::: Extrait présenté

Dossier : IMM‑5132‑17

Référence : 2019 CF 526

[TRADUCTION FRANÇAISE CERTIFIÉE, NON RÉVISÉE]

Ottawa (Ontario), le 25 avril 2019

En présence de monsieur le juge Norris

ENTRE :

YE JUNG KIM

demandeur

et

LE MINISTRE DE LA CITOYENNETÉ ET DE L’IMMIGRATION

défendeur

JUGEMENT ET MOTIFS

[1]  La Cour est saisie d’une demande de contrôle judiciaire présentée en vertu du paragraphe 72(1) de la Loi sur l’immigration et la protection des réfugiés, L.C. 2001, ch. 27 [la LIPR].

[2]  Le demandeur est un citoyen de la Corée du Sud. Il a été titulaire d’une série de permis d’études au Canada du 1er février 2006 au 31 août 2017. À la date d’expiration de son dernier permis d’études, le demandeur a présenté une demande de permis de travail postdiplôme [le PTPD]. Cette demande a été rejetée le 30 octobre 2017 parce que le demandeur n’avait fourni aucune preuve démontrant qu’il avait terminé son programme d’études, une exigence pour être admissible à un PTPD. Le demandeur ne conteste pas que tel ait été le cas. En fait, il n’avait pas obtenu son diplôme (une maîtrise ès arts en économie à l’Université de la Colombie‑Britannique) lorsqu’il a présenté sa demande de PTPD. Il soutient toutefois que la décision a été rendue sans respecter l’équité procédurale et qu’elle est déraisonnable.

[3]  Pour les motifs qui suivent, je ne partage pas ce point de vue.

[4]  La façon dont je dois examiner ces questions ne fait aucun doute. En ce qui concerne l’équité procédurale, je dois déterminer si le processus suivi par l’agent respectait le degré d’équité exigé eu égard à l’ensemble des circonstances (Canada (Citoyenneté et Immigration) c Khosa, 2009 CSC 12, au paragraphe 43; Chemin de fer Canadien Pacifique Limitée c Canada (Procureur général), 2018 CAF 69, au paragraphe 54). Si tel est le cas, il n’y a pas lieu d’intervenir pour ce motif. En ce qui concerne la décision proprement dite, elle est assujettie à la norme de la décision raisonnable. Je dois faire preuve de déférence envers l’agent en raison de son expertise présumée pour ce qui est des critères à appliquer et de la nature hautement factuelle de ce type de décision discrétionnaire (Ngalamulume c Canada (Citoyenneté et Immigration), 2009 CF 1268, au paragraphe 16). Je dois examiner la décision en me demandant si elle possède les attributs du caractère raisonnable, qui tient principalement « à la justification de la décision, à la transparence et à l’intelligibilité du processus décisionnel », et déterminer si elle appartient « aux issues possibles acceptables pouvant se justifier au regard des faits et du droit » (Dunsmuir c Nouveau‑Brunswick, 2008 CSC 9, au paragraphe 47). Bien qu’un agent des visas ne soit pas tenu de fournir des motifs détaillés, les motifs fournis doivent être suffisants pour expliquer la décision (Quintero Pacheco c Canada (Citoyenneté et Immigration), 2010 CF 347, au paragraphe 36; Ogbuchi c Canada (Citoyenneté et Immigration), 2016 CF 764, aux paragraphes 12 et 13; Omijie c Canada (Citoyenneté et Immigration), 2018 CF 878, aux paragraphes 22 à 28). Je dois intervenir pour ce motif uniquement si les motifs invoqués, examinés dans le contexte du dossier, ne répondent pas à ce critère.

::::::
::: Données fournies

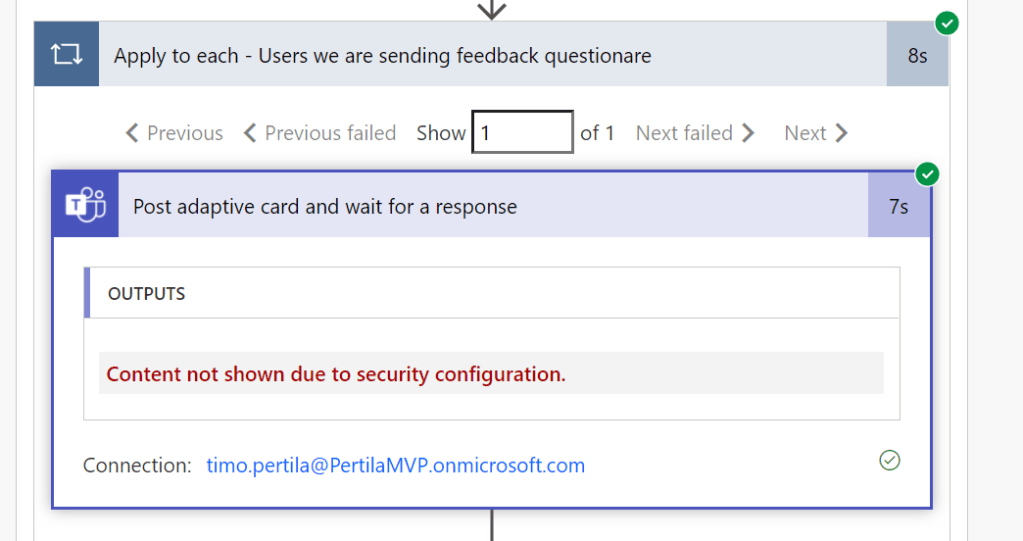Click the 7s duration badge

::::::
::: Données fournies

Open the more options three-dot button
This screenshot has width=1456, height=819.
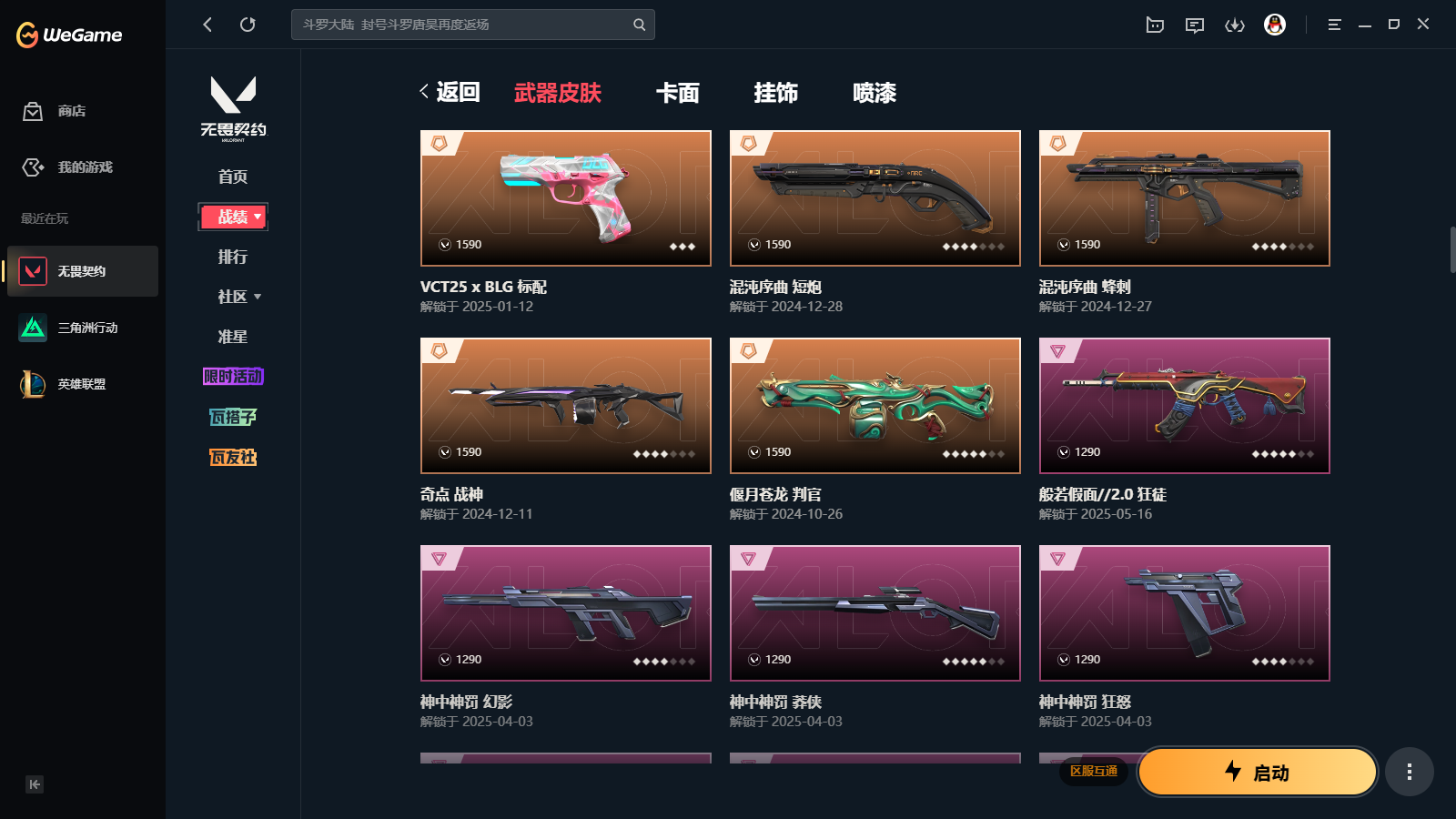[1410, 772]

::::::

**Exercice proposé A:** Renvoyez le passage du jugement compris entre « [2]  Le demandeur » et « point de vue. », ces deux segments inclus.
**Exercice proposé B:** Énumérez toutes les décisions citées entre parenthèses au paragraphe [4] du jugement, chacune avec son intitulé et sa référence.

**Réponse attendue A:**
[2]  Le demandeur est un citoyen de la Corée du Sud. Il a été titulaire d’une série de permis d’études au Canada du 1er février 2006 au 31 août 2017. À la date d’expiration de son dernier permis d’études, le demandeur a présenté une demande de permis de travail postdiplôme [le PTPD]. Cette demande a été rejetée le 30 octobre 2017 parce que le demandeur n’avait fourni aucune preuve démontrant qu’il avait terminé son programme d’études, une exigence pour être admissible à un PTPD. Le demandeur ne conteste pas que tel ait été le cas. En fait, il n’avait pas obtenu son diplôme (une maîtrise ès arts en économie à l’Université de la Colombie‑Britannique) lorsqu’il a présenté sa demande de PTPD. Il soutient toutefois que la décision a été rendue sans respecter l’équité procédurale et qu’elle est déraisonnable.

[3]  Pour les motifs qui suivent, je ne partage pas ce point de vue.

**Réponse attendue B:**
- Canada (Citoyenneté et Immigration) c Khosa, 2009 CSC 12
- Chemin de fer Canadien Pacifique Limitée c Canada (Procureur général), 2018 CAF 69
- Ngalamulume c Canada (Citoyenneté et Immigration), 2009 CF 1268
- Dunsmuir c Nouveau‑Brunswick, 2008 CSC 9
- Quintero Pacheco c Canada (Citoyenneté et Immigration), 2010 CF 347
- Ogbuchi c Canada (Citoyenneté et Immigration), 2016 CF 764
- Omijie c Canada (Citoyenneté et Immigration), 2018 CF 878